Proposed railway line in Western Australia

The Boyup Brook–Cranbrook railway was an authorised but never constructed railway line in the South West and Great Southern regions of Western Australia. The railway line was to connect Boyup Brook, located on the Donnybrook–Katanning railway, with Cranbrook on the Great Southern Railway.

==History==
The Great Southern Railway, connecting Beverley to Albany, had been opened in 1889 while the Donnybrook–Katanning railway reached Boyup Brook in 1909 and was completed to its full extend in 1912.

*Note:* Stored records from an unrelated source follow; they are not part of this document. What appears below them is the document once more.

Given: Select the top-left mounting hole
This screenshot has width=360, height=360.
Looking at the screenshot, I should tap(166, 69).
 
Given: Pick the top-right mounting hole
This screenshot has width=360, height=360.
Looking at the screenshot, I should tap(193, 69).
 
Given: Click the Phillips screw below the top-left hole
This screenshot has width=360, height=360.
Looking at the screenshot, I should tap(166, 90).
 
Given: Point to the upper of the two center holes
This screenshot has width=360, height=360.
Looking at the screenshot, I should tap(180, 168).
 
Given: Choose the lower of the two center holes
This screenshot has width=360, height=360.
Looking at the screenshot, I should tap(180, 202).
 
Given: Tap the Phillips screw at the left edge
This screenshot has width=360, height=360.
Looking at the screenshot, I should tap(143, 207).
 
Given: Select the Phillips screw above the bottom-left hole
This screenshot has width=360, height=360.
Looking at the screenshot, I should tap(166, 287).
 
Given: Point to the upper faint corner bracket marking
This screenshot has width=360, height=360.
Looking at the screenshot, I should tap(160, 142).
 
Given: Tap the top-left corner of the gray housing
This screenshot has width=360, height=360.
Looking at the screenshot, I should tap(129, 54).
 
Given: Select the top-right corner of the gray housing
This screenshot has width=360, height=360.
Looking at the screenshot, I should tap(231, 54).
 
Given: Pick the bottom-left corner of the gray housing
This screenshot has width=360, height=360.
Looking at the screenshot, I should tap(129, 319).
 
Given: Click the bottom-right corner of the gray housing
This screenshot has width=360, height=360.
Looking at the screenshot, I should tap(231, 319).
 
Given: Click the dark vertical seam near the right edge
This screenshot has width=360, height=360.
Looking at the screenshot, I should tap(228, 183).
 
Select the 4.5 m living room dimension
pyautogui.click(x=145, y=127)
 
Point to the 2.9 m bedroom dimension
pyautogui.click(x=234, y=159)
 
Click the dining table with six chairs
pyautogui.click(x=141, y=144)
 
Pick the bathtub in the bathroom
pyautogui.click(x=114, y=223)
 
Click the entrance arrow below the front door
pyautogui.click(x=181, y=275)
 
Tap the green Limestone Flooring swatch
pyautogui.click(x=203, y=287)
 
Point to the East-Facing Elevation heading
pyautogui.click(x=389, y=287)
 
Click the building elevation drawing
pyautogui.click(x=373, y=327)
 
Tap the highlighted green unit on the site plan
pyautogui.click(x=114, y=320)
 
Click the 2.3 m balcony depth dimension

The Boyup Brook–Cranbrook Railway Act 1926, an act by the Parliament of Western Australia granted assent on 16 December 1926, authorised the construction of a 161 km long railway line from Manjimup to Mount Barker.

The new railway line was to head south-east from Boyup Brook for 66 km, then east for 25 km. From there, the railway line was to head north-east for 11 km, then east for 36 km and, finally, south-east again for 23 km to Cranbrook.

The line, at the time of approval, was one of three east-west railway lines planned to connect the existing railway lines in the South West region with the Great Southern Railway. Further south, the Manjimup–Mount Barker railway had been authorised days after the Boyup Brook to Cranbrook one. The Pemberton to Denmark line, further south, near the coast, was the third of these but, unlike the other two, never authorised. It would have connected to the Elleker to Nornalup railway line at Denmark. The three lines were part of a plan to have railways in the area spaced 40 km apart, to ensure no farm in the region would be more than 20 km from a railway line. The cost of the railway lines was estimated in 1927 as £A 2,300 per mile but it was acknowledged that this cost could rise, depending on difficulties encountered.

The survey for the Boyup Brook to Cranbrook line were reported as ongoing in May 1928. In August 1929, it was reported that the Manjimup to Mount Barker and Boyup Brook to Cranbrook lines had been deferred and their lack of construction was negatively affecting the Port of Albany, where trade from the lines would flow through. In August 1930 it was announced that the state government had already abandoned the plan to build the railway line back in September 1928.

Some construction of the line took place in the early 1930s but stopped by 1933, with no public money available to purchase rails for the line. In August 1934, the state government's decision to remove railway sleepers from the partially constructed line caused local outrage.